02/14/2026
When professor Stephen Schock challenged his College for Creative Studies students to design something that filled a real need, Veronika Scott knew exactly what she wanted to solve. In Detroit, one in 42 residents was homeless — and she saw them every day.
For five months, the twenty-one-year-old spent three evenings a week at a warming center, listening. She watched people brace against brutal winters in clothing that wasn’t enough. She heard what they actually needed.
Her idea was simple and powerful: a coat that transformed into a sleeping bag at night, then converted into a shoulder bag by day. Waterproof. Windproof. Storage in the sleeves. Designed not just for warmth — but for dignity.
The first version weighed twenty pounds and took eighty hours to make after she taught herself to sew. It was rough. But she refused to let it end as a class grade.
She refined it. Spent her own money. Took feedback from people sleeping outside. Adjusted it through a freezing Detroit winter. Recognition followed — but something still felt incomplete.
Then a woman at the shelter said eight words that changed everything:
“We don’t need coats. We need jobs.”
That was the shift.
In 2011, Veronika launched The Empowerment Plan — hiring women from homeless shelters to manufacture the coats themselves. Sixty percent of their workweek focused on production. The other forty percent addressed whatever stood in their way: GEDs, driver’s licenses, financial literacy, domestic violence support.
People told her it would fail. Not because the coat was bad — but because, they said, “you can’t rely on homeless women.”
They were wrong.
Within weeks, employees moved into permanent housing. After two years of stability and skill-building, they transitioned into other jobs or launched businesses of their own. One hundred percent maintained stable housing a year later.

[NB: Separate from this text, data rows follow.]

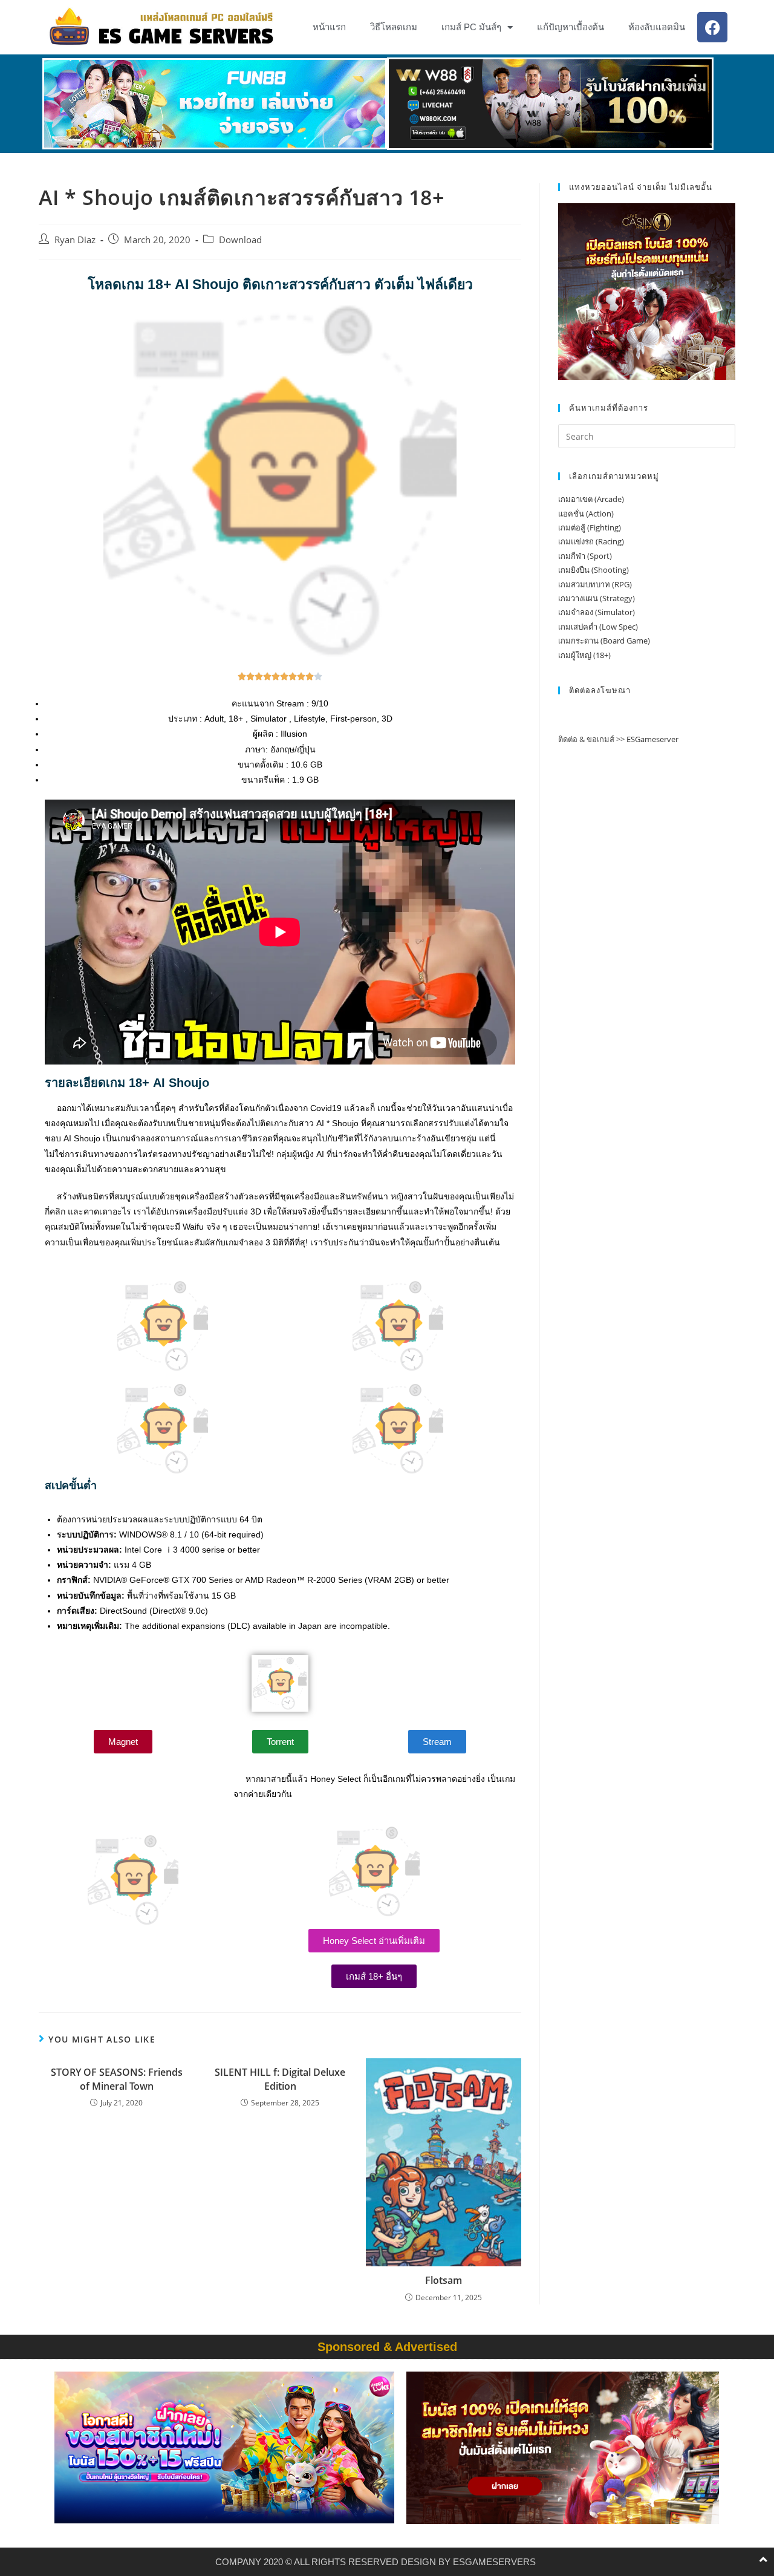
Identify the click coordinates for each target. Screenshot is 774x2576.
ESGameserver (652, 739)
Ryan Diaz (75, 240)
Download (240, 240)
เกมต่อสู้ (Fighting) (589, 527)
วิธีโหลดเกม (393, 27)
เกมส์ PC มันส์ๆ (471, 27)
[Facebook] (712, 27)
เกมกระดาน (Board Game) (604, 640)
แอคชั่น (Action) (586, 513)
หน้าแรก (329, 27)
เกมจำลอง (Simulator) (596, 612)
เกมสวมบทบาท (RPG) (595, 584)
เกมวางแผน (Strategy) (596, 598)
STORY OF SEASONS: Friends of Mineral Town (117, 2079)
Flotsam (443, 2280)
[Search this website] (646, 435)
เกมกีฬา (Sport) (585, 555)
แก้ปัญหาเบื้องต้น (570, 27)
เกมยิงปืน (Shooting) (593, 569)
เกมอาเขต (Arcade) (591, 499)
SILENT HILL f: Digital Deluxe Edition (280, 2079)
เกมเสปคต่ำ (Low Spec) (598, 626)
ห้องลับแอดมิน (656, 27)
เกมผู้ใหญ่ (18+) (584, 655)
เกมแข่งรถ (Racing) (591, 541)
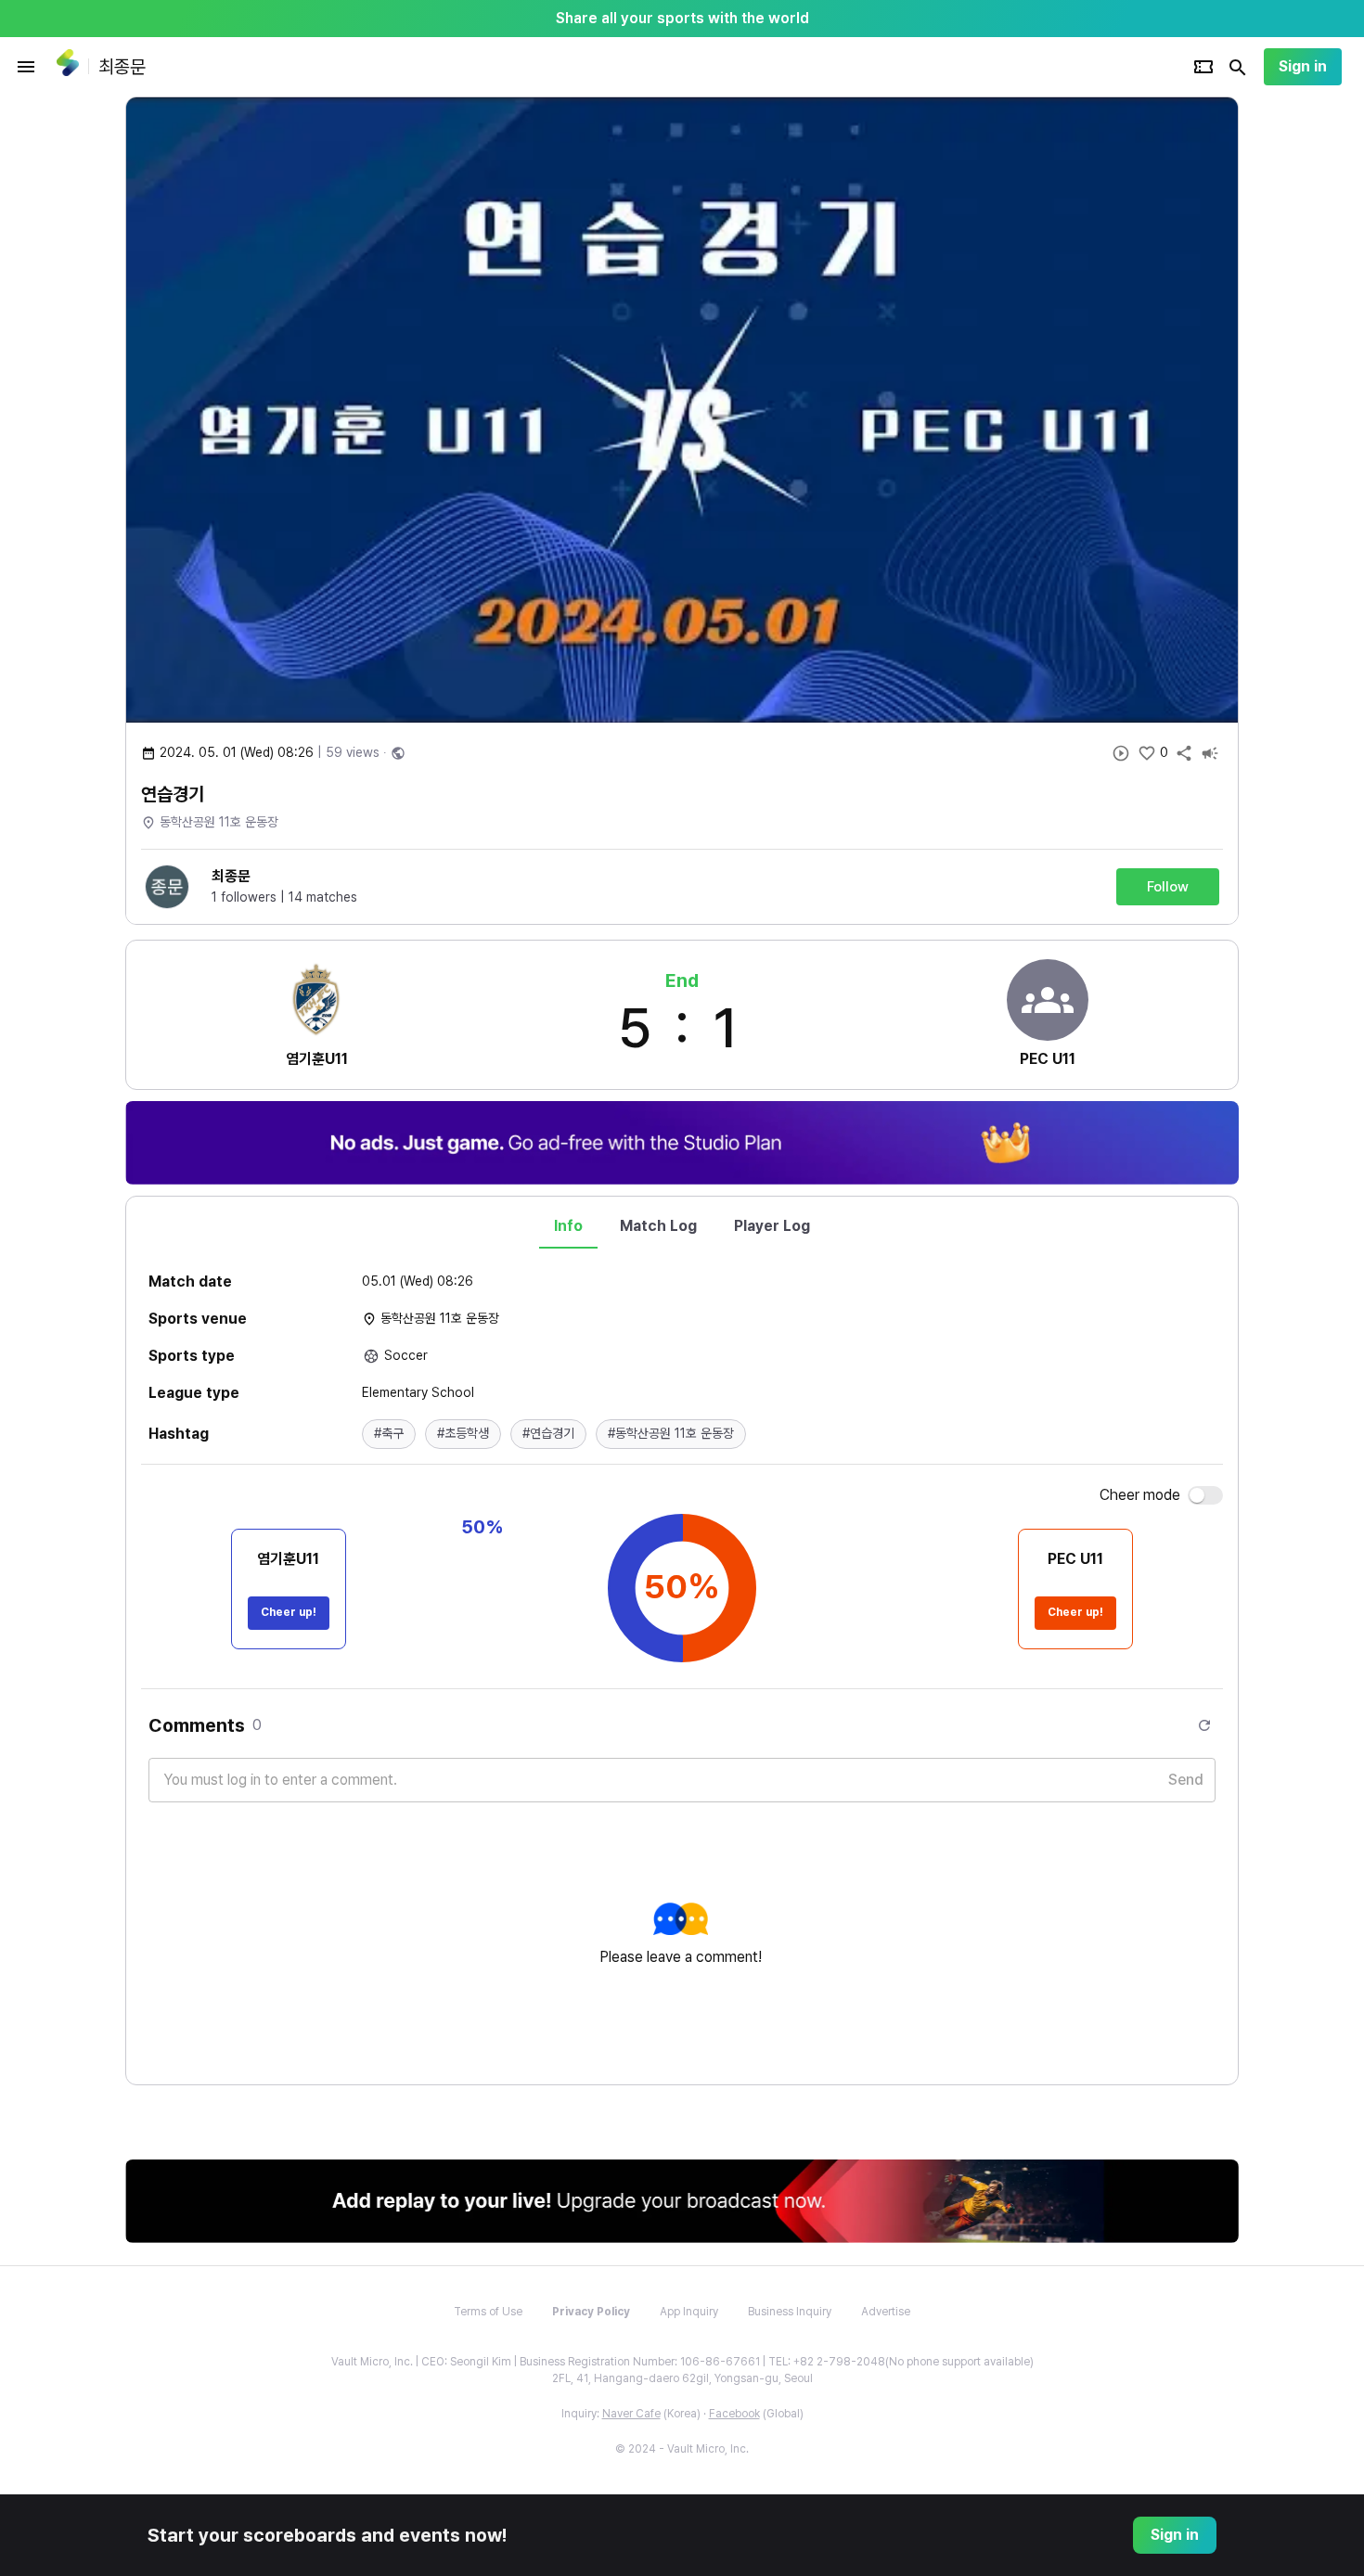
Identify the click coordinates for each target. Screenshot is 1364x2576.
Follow (1168, 886)
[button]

The coats improved too. Production dropped from five and a half hours to under two. Each $150 coat is sponsored and distributed free through outreach partners across all 50 states and 22 countries — from disaster zones to refugee camps.
By 2024, the numbers spoke clearly:
Over 100 people employed.
More than 200 families lifted out of homelessness.
95,000 coats distributed.
Soon, they’ll deliver their 100,000th.
And yet homelessness in America continues to rise. Demand grows. Nearly 2,000 people wait for coat sponsorship.
Still, The Empowerment Plan moves forward — investing in local manufacturing, in people, in second chances. Veronika’s belief is simple: people are not interchangeable parts. They are capable of far more than society assumes.
Every coat leaving that Detroit factory carries two stories. The woman who stitched it — rebuilding her life. And the person who will wear it — surviving another cold night.
One coat at a time.
One job at a time.
One life at a time.
Proof that dignity and opportunity can be sewn into something strong enough to change everything.